### FRAGMENT DO PRZECZYTANIA ###

Wyniki i tabela z półfinału MP kadetów w Poznaniu dostępna TUTAJ.
Dużo więcej i przede wszystkim z niesamowitą dawką emocji śledzić możemy w półfinałach kadetek, gdzie mamy czterech naszych reprezentantów. Gospodarzem grupy 1 jest Energa MKS SMS Kalisz, który na inaugurację bez żadnych problemów dość mocno potraktował Pogoń Proszowice 3:0. Brak emocji w pierwszym meczu kibice odrobili sobie w drugim, gdzie pojawił się nasz drugi reprezentant – SPS Sparta Złotów w pojedynku z Legionovią Legionowo. Nie będziemy ukrywać, że faworytem w tym meczu był dużo bardziej utytułowany zespół z Mazowsza. Jednak mecz zaczął się od prowadzenia Spartanek 2:0. Oba sety wygrane 25:23. Potem jednak inicjatywę przejęła Legionovia, która wyraźnie wygrała dwie kolejne partie do 20 i 19. I mogło się wydawać, że Legionovia złapała swój rytm i w piątym secie to potwierdzi. Praktycznie od początku tie-breaka inicjatywa należała do nich. Pod koniec (wydawało się) seta odjechały na 5 punktów przy stanie 13:8. Patrzyliśmy w transmisję z Kalisza i ogarnął nas smutek. Jednak Sparta jak Feniks z popiołów się odrodziła. Jeden punkt, potem drugi i nawet była piłka w górze na po 13. Błąd techniczny, wystawiona piłka za antenkę i zrobił się meczbol dla Legionovii. Jednak złotowianki były już rozpędzone i przede wszystkim pełne wiary, że ten mecz da się wygrać. Wymiany punkt za punkt, ale już z inicjatywą Sparty i wreszcie padł ten złoty, kończący punkt na 19:17 i na kaliskim parkiecie nastąpiło szaleństwo! Sparta krok od finałów Mistrzostw Polski!

###

_POLECENIA DO WYKONANIA_
[a] Przedstaw w formie krótkiej listy akapit relacji z półfinałów mistrzostw Polski zaczynający się od słów „Dużo więcej i przede wszystkim”. Zachowaj jego najważniejsze fakty.
[b] Pociągnij dalej relację z półfinałów mistrzostw Polski kadetek, zaczynając od miejsca po jej ostatnim zdaniu.

### DOSTARCZONE DANE ###

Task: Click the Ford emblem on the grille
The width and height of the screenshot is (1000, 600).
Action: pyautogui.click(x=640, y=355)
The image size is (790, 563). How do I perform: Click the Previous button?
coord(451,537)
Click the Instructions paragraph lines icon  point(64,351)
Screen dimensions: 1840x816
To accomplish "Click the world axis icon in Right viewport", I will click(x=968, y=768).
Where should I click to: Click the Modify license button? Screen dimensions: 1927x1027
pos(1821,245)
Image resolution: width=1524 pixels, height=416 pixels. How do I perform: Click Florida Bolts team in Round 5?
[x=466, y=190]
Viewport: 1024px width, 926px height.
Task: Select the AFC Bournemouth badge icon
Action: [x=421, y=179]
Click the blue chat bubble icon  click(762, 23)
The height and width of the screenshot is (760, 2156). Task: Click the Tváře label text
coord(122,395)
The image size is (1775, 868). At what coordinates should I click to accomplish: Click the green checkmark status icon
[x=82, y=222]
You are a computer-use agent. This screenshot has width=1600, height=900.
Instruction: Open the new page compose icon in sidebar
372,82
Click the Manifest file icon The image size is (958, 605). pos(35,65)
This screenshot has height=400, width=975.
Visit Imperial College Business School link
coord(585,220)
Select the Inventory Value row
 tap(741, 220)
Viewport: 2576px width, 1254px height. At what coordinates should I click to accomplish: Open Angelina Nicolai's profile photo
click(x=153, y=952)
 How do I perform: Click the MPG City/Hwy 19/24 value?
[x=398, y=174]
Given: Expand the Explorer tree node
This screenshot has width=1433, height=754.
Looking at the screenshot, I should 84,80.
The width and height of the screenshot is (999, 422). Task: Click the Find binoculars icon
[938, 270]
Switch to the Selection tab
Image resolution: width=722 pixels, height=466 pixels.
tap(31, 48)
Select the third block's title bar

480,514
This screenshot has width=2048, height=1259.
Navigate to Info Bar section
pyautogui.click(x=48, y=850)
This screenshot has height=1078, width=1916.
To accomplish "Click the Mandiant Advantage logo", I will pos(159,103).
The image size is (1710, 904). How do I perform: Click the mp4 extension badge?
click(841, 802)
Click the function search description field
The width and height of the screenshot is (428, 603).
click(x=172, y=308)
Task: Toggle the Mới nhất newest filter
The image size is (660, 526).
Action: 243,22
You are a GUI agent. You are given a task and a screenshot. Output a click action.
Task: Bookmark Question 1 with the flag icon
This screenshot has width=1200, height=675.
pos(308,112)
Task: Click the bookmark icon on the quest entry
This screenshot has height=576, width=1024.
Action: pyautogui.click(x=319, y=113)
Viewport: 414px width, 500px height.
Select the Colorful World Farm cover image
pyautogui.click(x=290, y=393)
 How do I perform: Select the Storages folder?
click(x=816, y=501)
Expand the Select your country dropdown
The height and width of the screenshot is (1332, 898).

###

_WYNIKI ĆWICZENIA_
[a]
- W półfinałach kadetek występuje czterech „naszych” reprezentantów.
- Gospodarz grupy 1, Energa MKS SMS Kalisz, pokonał na inaugurację Pogoń Proszowice 3:0.
- W drugim meczu SPS Sparta Złotów zmierzyła się z faworyzowaną Legionovią Legionowo.
- Sparta wygrała dwa pierwsze sety po 25:23, a Legionovia dwa kolejne do 20 i 19.
- W tie-breaku Legionovia prowadziła 13:8 i miała meczbol.
- Sparta odrobiła straty i wygrała tie-breaka 19:17, co wywołało szaleństwo na kaliskim parkiecie.
- Sparta jest krok od finałów Mistrzostw Polski.

[b]
Jutro w derbach Wielkopolski – MKS Kalisz vs. Sparta Złotów jeden z tych zespołów może już po tym meczu kliknąć „drukuj” i czekać aż drukarka wysunie bilet do finałów Mistrzostw Polski.
W grupie 2 tylko troszkę mniej emocji. Tam gra nasz Szamotulanin, który próbuje podbić Warszawę. Akurat o to będzie piekielnie ciężko, bo gospodynie – MOS Wola Warszawa uchodzi za jednego z głównych faworytów do złotego medalu w tej kategorii wiekowej. Potwierdził to w pierwszym meczu, gdzie rozbił Lidera Konstantynów Łódzki 3:0 oddając w całym meczu tylko 35 punktów. Szamotulanki z kolei w pierwszym meczu zmierzyły się z Solną Wieliczka. Rewanż za mecz o piąte miejsce w Polsce z tamtego sezonu, gdy w Wieliczce lepsze były gospodynie, po wyrównanym tie-breaku. Więc skoro był to rewanż to również na pełnym dystansie pięciu setów. W tej decydującej partii po słabym początku ekipa z Szamotuł się rozpędziła i wygrała seta do 8. Trener Łukasz Klapczyński przed turniejem powiedział nam, że poza zasięgiem wszystkich będzie MOS Wola, ale trzy pozostałe drużyny są dość wyrównane. Zna się chłop na siatkówce, bo na razie jego słowa się potwierdzają. Wygląda zatem na to, że o ile jutro „można” przegrać z warszawiankami, to decydujący mecz będzie w niedzielę przeciwko Liderowi. Tak na dobrą sprawę po warszawskiej masakrze, dopiero jutro zobaczymy na co stać Konstantynów w meczu z Solną. Jednak punkt wyjścia „Szamo” jest bardzo dobry.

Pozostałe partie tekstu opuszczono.